Entitlement and Blame
Many people ask me how they *know* that they are on step 7. Is it a date, hit detox, and then wham, there you are? Is it having a perfect program, every step clean and organized and sorted? How can someone on Step 7 muck around or be sloppy with the food journal? Do they have to revert? If they wobble, do they *lose* their status?
Now, what I am going to say here may surprise you. But step 7 is really about a state of being rather than a destination. Step 7 is affectionately called the *getting a life* step, but really, that hardly defines it. It is about how you meet the world and it is radically different from how the world was before you started the program. Let me walk you through the transformation.
I know from lots and lots of experience that the hallmarks of untreated sugar sensitivity are what I call entitlement and blame. We feel done unto. My husband, my boss, my mother, my children, my life, my stress, my health *made me*. You feel victimized by circumstance. It made you be this way. If he hadn't....I wouldn't be this way. You do not take responsibility for what happens around you because you do not feel empowered. You feel helpless in the face of things happening. And you blame the outside world for things not working.
At the same time, because you feel victimized you feel you are entitled to things. Well, I deserve to be...because..they owe me. Often this is the company owes me because I am poor and work hard and they make lots of money. I hear this as I deserve to not have to pay for the program because I am poor and am entitled to it for free.
These feelings, are biochemically induced. Now, that sounds pretty outrageous doesn't it? However, these are the very feelings that change with the program. Working with your journals helps you to see connections, and something called consequence. If I eat this, this happens. No one does it to me. There is a connection between what I do and what happens. You start making little connections..and over time they grow. As you get more steady, you can make more powerful connections.

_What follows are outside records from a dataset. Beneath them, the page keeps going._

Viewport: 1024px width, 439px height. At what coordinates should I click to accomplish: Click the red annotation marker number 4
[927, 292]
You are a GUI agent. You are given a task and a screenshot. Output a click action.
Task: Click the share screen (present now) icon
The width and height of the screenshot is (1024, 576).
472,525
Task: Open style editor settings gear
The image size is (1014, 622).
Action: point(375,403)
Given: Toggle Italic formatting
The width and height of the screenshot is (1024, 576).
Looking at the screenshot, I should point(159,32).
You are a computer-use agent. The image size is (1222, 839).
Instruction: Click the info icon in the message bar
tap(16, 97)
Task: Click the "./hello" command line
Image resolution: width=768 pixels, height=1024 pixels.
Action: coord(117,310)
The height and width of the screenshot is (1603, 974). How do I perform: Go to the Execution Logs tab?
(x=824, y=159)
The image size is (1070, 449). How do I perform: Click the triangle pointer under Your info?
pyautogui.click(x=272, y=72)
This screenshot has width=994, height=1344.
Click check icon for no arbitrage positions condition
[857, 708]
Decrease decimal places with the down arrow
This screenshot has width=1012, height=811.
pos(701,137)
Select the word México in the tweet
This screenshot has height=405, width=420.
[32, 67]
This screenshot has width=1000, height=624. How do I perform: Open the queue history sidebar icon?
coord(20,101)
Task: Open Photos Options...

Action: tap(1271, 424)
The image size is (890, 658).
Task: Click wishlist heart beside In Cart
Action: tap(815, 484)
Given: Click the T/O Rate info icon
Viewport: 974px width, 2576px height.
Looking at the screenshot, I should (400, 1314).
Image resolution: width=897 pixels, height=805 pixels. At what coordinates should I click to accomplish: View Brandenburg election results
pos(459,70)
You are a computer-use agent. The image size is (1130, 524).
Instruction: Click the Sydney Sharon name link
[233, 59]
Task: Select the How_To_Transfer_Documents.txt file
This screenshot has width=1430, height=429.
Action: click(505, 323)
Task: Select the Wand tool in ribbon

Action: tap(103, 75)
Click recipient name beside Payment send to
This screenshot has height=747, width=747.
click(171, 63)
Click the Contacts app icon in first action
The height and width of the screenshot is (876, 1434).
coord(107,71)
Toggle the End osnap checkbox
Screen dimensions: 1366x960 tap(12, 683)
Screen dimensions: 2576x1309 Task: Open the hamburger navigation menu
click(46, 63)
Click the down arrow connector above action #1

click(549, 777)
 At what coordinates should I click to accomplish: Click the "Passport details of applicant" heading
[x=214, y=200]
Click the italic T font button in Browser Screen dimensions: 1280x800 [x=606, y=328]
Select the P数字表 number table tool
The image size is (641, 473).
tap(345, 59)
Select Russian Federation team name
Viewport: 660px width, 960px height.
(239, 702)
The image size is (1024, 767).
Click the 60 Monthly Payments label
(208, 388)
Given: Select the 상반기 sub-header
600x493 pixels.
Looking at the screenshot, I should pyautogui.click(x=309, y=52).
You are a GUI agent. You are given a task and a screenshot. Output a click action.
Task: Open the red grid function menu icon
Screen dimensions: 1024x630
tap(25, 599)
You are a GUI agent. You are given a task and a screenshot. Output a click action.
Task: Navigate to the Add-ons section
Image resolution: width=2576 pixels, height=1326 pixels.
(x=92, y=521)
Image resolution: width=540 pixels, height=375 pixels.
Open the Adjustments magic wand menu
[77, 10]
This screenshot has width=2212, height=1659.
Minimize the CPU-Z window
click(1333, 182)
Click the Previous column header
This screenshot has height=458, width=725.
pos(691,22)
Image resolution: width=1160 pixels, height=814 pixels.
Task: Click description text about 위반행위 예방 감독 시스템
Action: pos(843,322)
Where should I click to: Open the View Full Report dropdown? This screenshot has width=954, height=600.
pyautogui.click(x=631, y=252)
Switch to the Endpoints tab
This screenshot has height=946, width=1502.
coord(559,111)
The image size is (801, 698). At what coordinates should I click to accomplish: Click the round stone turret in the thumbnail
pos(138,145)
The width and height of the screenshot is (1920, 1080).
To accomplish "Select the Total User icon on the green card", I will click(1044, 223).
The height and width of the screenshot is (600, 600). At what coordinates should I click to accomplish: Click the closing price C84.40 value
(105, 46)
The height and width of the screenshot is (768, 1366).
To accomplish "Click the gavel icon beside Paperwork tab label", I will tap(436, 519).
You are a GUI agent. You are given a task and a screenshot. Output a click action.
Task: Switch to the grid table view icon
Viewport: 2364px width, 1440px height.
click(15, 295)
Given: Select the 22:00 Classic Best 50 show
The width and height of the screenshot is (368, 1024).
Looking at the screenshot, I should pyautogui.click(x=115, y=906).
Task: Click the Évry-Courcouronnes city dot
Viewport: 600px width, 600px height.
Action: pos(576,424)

Yes, my husband is abusive, but I stay here. Things like that. You start seeing yourselves as players rather than victims. And even more striking, when people critique you, you have this remarkable detachment. You take what is real, own it and are even grateful for the feedback rather than being devastated by it. For example, early in the program, if I offer a suggestion, not even a critique, but a simple reflection that perhaps eating a potato the size of a football might not be the best option, the person who started the program 3 days ago is either brushed or outraged that I do not understand their special situation and they go off in a huff or unsubscribe from the program for a year. If I say that to a person in balance, they say *Oh my, whatever was I thinking about. Thank you.*
I listen for this change. Sometimes it comes early. But most often it is the change that tells me most about Step 7 consciousness. One of my leadership people makes a mistake. We have a code for mistakes called the FANTASTIC! code. They say, *Oh fantastic, let me go clean that one up*. We laugh and it is no bigger than an error to be corrected. Or someone wobbles, and I say, *Hey, how about a sabbatical while you steady up there?* and they say...*yah, yah, let me go catch my breath and tighten up my plan. My timing is off, I am eating out too much.* And they do. Now let me tell you, working and playing with people in this energy is beyond comparison.
You all feel it drifting through. Those of you on the more senior lists drink from the well. Those of you just starting know this is what you want. This is part of radiance, this humor, this joy, this resilience. It is way more than no longer yelling at your kids. It is getting a life. No more blame, lots of taking responsibility. No more entitlement, just humble willingness to work, show up and participate. Pretty nice from where I sit.